An online dictionary lists as synonyms for innovative: original, inventive, ingenious, newfangled.
None of those adequately describe how exquisitely offbeat, inspired and stimulating “Swipe” — one number in the 16-member Smuin Contemporary Ballet’s “Dance Series 2” — is.
Val Caniparoli’s outstanding revived choreography for four men and three women even overshadows the world premiere of “French Kiss,” choreographed by Amy Seiwert, who was just named the company’s associate artistic director.
Caniparoli merges bare-chested male dancers and ultra-dexterous females, bobbing heads and wildly waving flat-handed arms, with selections from “String Quartet No. 2 with Remixes,” a slightly weird, often drum-thumpingly loud electronic piece by Gabriel Prokofiev, grandson of the great Russian composer.
The whole thing isn’t perfect, only 98.3 percent so.
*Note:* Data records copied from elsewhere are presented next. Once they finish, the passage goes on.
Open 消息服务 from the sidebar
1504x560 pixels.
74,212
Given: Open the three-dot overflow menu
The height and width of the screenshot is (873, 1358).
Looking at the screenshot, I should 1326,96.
The trouble is, it’s virtually impossible to locate the other 1.7 percent.
Smuin dancers are so adept and so smooth, it’s as if the choreographer whispered to the performers separately, “Go out there and see precisely how you can excel while using this framework.” And each of them has.
That includes steps that display — in addition many decidedly more familiar — worm-like shimmying on the floor, backwards dancing, and a few moments that resemble the Charleston done sideways.
The word hybrid today often refers to a meeting that’s half in-person, half on Zoom, but the word also applies to the 11-year-old “Swipe,” especially if one considers its wide diversity of dance segments by Caniparoli, who recently retired from San Francisco Ballet after five decades, but will continue freelance work.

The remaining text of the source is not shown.